EXERCISE ▸ Your task is to copy each line of the material that holds the word "Given".

• • • • •

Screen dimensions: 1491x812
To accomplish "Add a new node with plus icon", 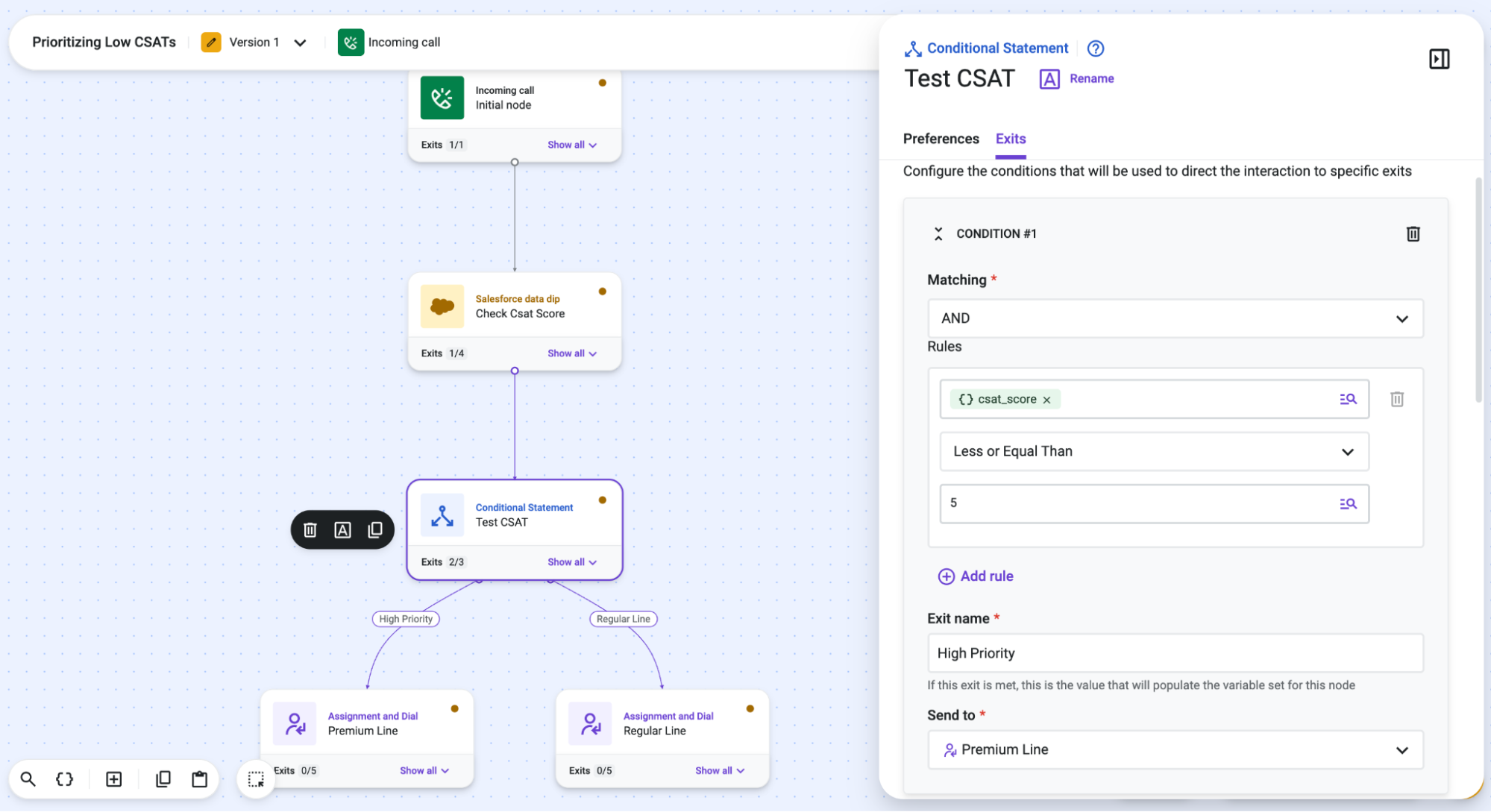I will point(114,779).
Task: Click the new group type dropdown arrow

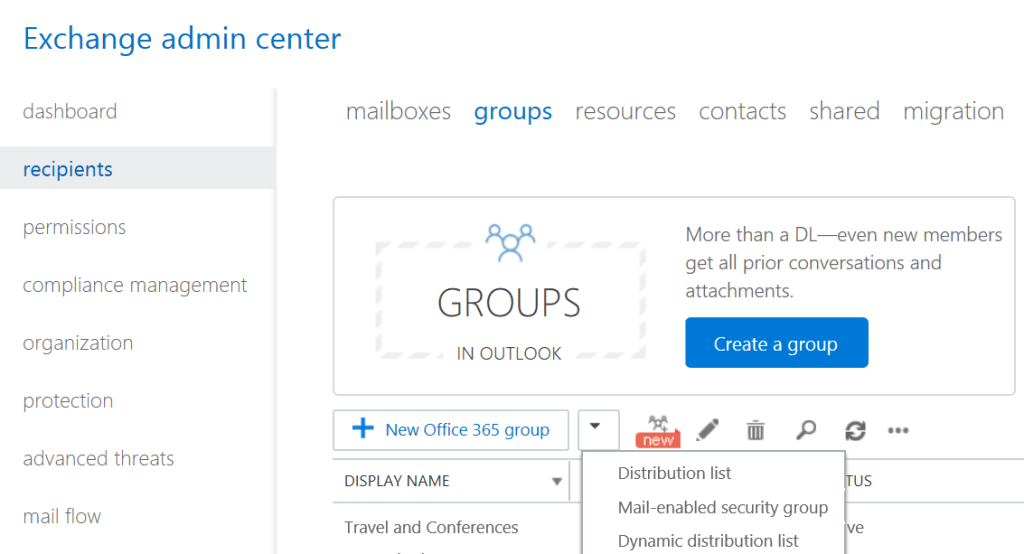Action: [598, 429]
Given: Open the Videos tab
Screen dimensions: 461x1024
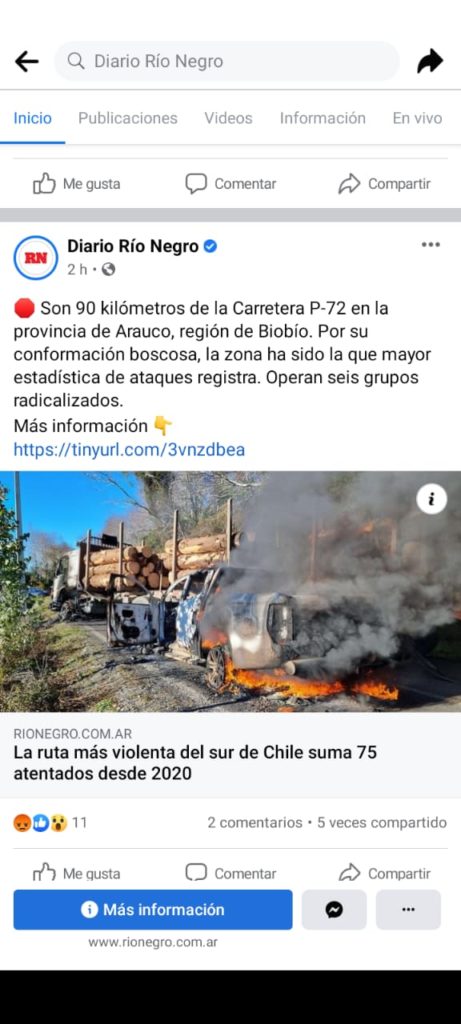Looking at the screenshot, I should 229,118.
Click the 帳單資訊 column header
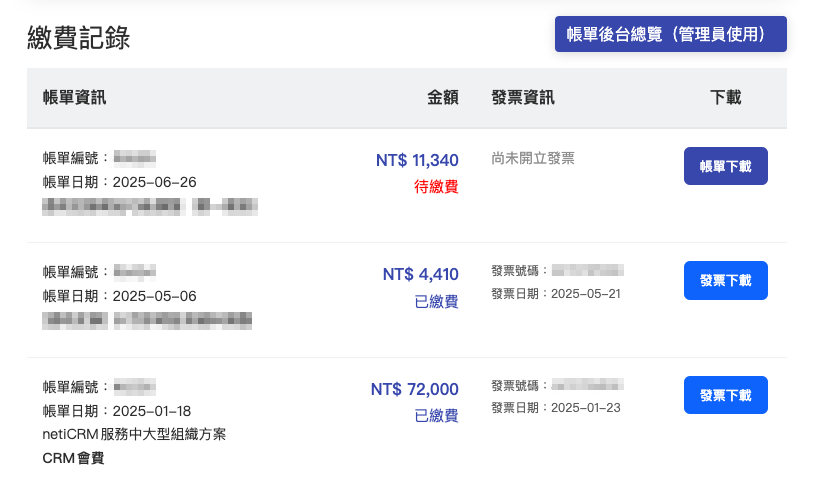This screenshot has width=823, height=487. point(75,98)
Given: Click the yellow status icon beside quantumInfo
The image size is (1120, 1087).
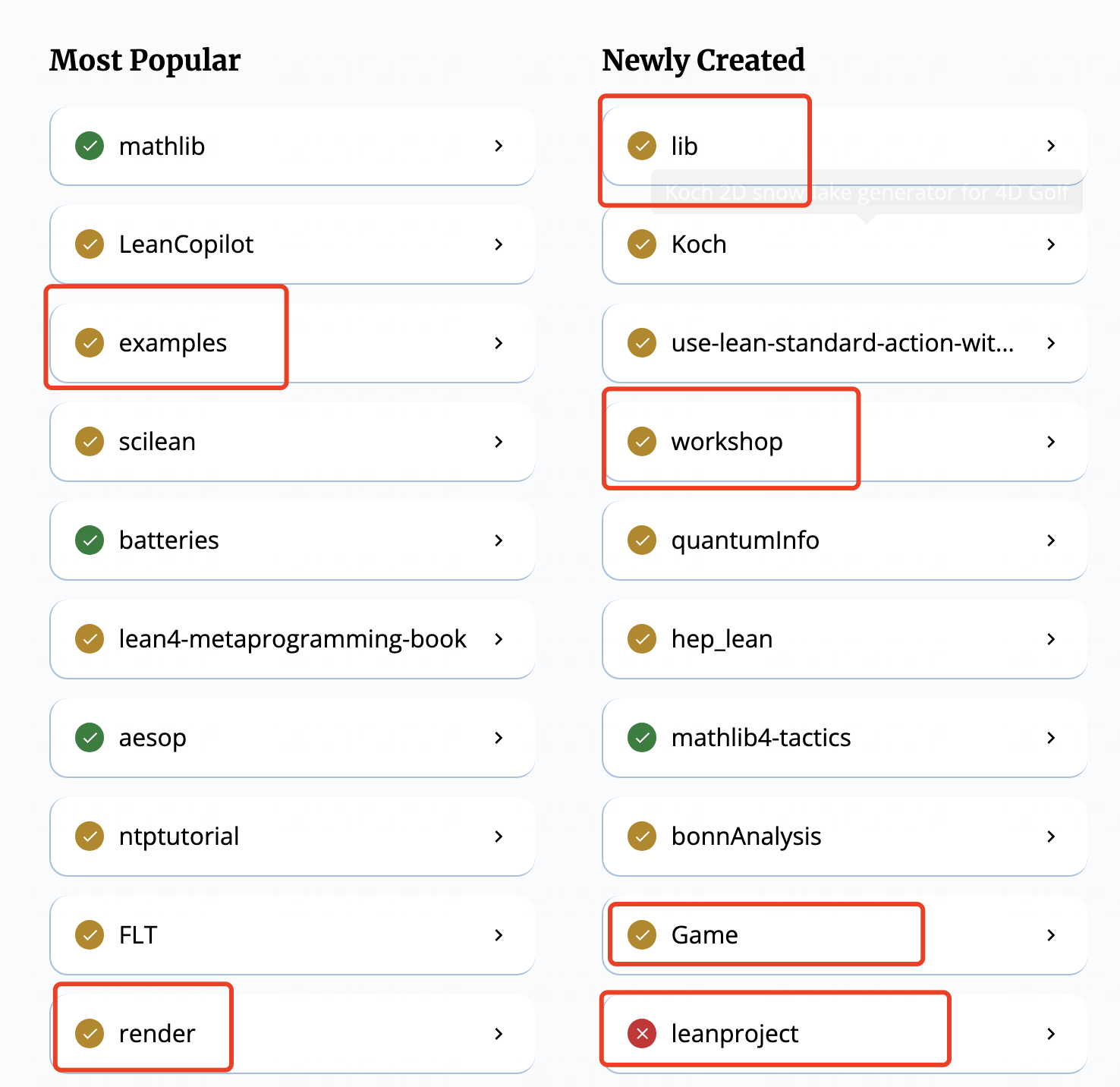Looking at the screenshot, I should (x=642, y=540).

• • • • •

OUTPUT FOR THIS TASK ▸
Given: Open the Videos tab
Given: Click the yellow status icon beside quantumInfo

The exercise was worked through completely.